Mujahid Salwadi, un jeune Palestinien de 17 ans, a été brutalement agressé par les forces d'occupation israéliennes lors de son enlèvement dans le village de Tell, au sud-ouest de Naplouse.

Malgré la gravité de ses blessures, il a été de nouveau battu et abandonné au point de contrôle de Huwawra, vêtu uniquement de ses sous-vêtements. Un jeune du village l'a retrouvé et ramené à sa famille. Il a ensuite été transporté d'urgence à l'hôpital dans un état critique.
En 2 ans, environ 21 000 Palestiniens ont été arrêtés en Cisjordanie occupée et à Jérusalem, dont plus de 7 000 rien qu'en 2025. Parmi eux, des enfants, des femmes et des centaines de personnes sont détenues sans inculpation ni procès.

Un tribunal militaire israélien a renouvelé la « détention administrative » (sans inculpation, ni jugement) de la Palestinienne Ruba Firas pour la quatrième fois, la prolongeant de quatre mois.
De même pour Ahmad Janajreh, détenu à Bethléem, pour quatre mois supplémentaires de détention « administrative », et ce pour la quatrième fois consécutive, malgré sa libération prévue dimanche dernier.
Un grand nombre de journalistes détenus
Malgré sa santé fragile, les autorités coloniales ont renouvelé la détention « administrative », sans inculpation ni procès, du journaliste Ali Sammoudi, de Jénine, pour la troisième fois. Il est détenu et emprisonné par Israël depuis avril 2025.
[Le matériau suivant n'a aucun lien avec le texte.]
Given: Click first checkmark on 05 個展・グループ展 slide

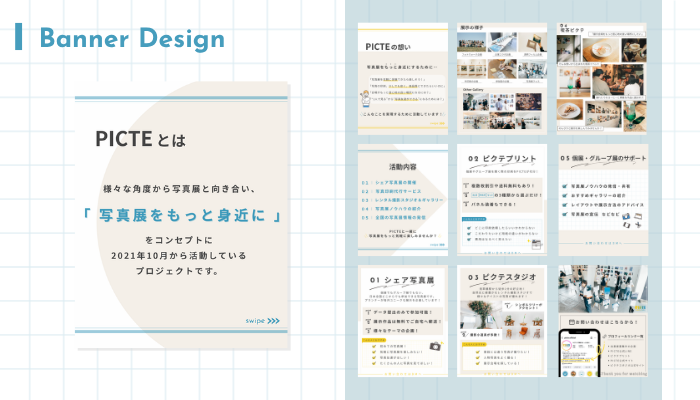Looking at the screenshot, I should tap(565, 184).
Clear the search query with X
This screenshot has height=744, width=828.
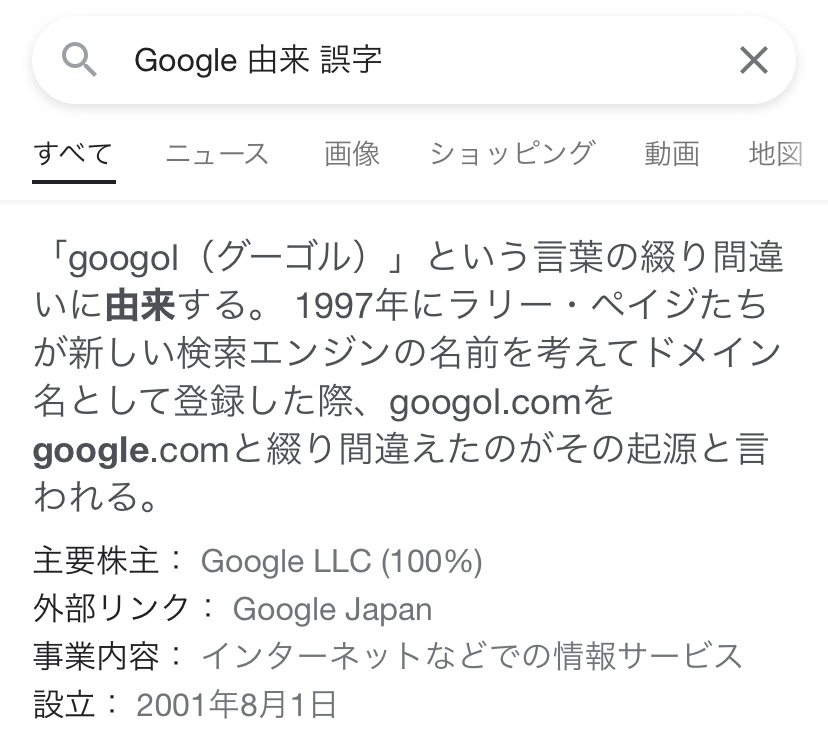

Un tribunal israélien de l'occupation a renouvelé pour la deuxième fois la détention administrative du journaliste Ahmad al-Khatib pour une durée de six mois.

Israël a également enlevé fin décembre la journaliste palestinienne Ashwaq Awad à Beit Ommar, au nord d'Hébron. Elle avait été libérée récemment dans le cadre d'un échange de prisonniers. Ils lui ont cassé un bras en détention.

Personnalités politiques emprisonnées depuis plus de 20 ans
Le détenu palestinien Anas Jaradat est incarcéré dans les prisons israéliennes depuis 22 ans. Il purge 35 peines de prison à perpétuité, auxquelles s'ajoutent 35 années de prison supplémentaires. Il est soumis à un isolement cellulaire prolongé et à une négligence médicale délibérée.

Depuis le 7 octobre, toute information concernant Jaradat est coupée. Les autorités pénitentiaires ont empêché les visites d'avocats et lui ont refusé tout contact avec sa famille, le laissant isolé, sans surveillance ni obligation de rendre des comptes. Il est également indiqué que les autorités pénitentiaires ont délibérément interrompu ses soins médicaux, malgré ses problèmes hépatiques et son besoin de médicaments réguliers, ce qui revient à exécuter lentement des prisonniers malades.
Le dirigeant palestinien Mohammad Al-Rimawi a passé lui aussi plus de vingt ans dans les prisons israéliennes, étant systématiquement exclu, en tant que personnalité politique des échanges de prisonniers et la subi de graves tortures physiques et psychologiques en prison.

Ils sont 115 Palestiniens condamnés à perpétuité, dont 9 qui sont incarcérés avant les « accords d'Oslo » (simulacre de négociations de 1993 à 2000).
La gale s'est propagée presque exclusivement parmi les détenus de la prison d'Ofer en raison d'une négligence médicale délibérée. Les autorités pénitentiaires israéliennes ont refusé de soigner les prisonniers infectés. Cette propagation est due à la négligence médicale et aux conditions inhumaines qui règnent dans les prisons israéliennes. Les prisonniers souffrent d'un manque de produits d'hygiène, de surpopulation et de malnutrition, ce qui a favorisé la propagation des maladies de peau.

Au moins 9 300 Palestiniens, dont des enfants, des femmes et des journalistes, sont détenus dans des prisons israéliennes, subissant tortures et de négligence médicale.
Morts en prison ou disparus
En 2025, 32 détenus palestiniens, dont un enfant, sont décédés en détention israélienne, portant le nombre total de décès, depuis 2 ans, à plus de 110, dont Walid Khaled Abdullah Ahmed, âgé de 17 ans, selon le Centre d'information palestinien.

La Commission des affaires des détenus et ex-détenus, le Club des prisonniers palestiniens et Addameer signalent que des dizaines de détenus de Gaza sont toujours victimes de disparition forcée, Israël retenant 94 corps.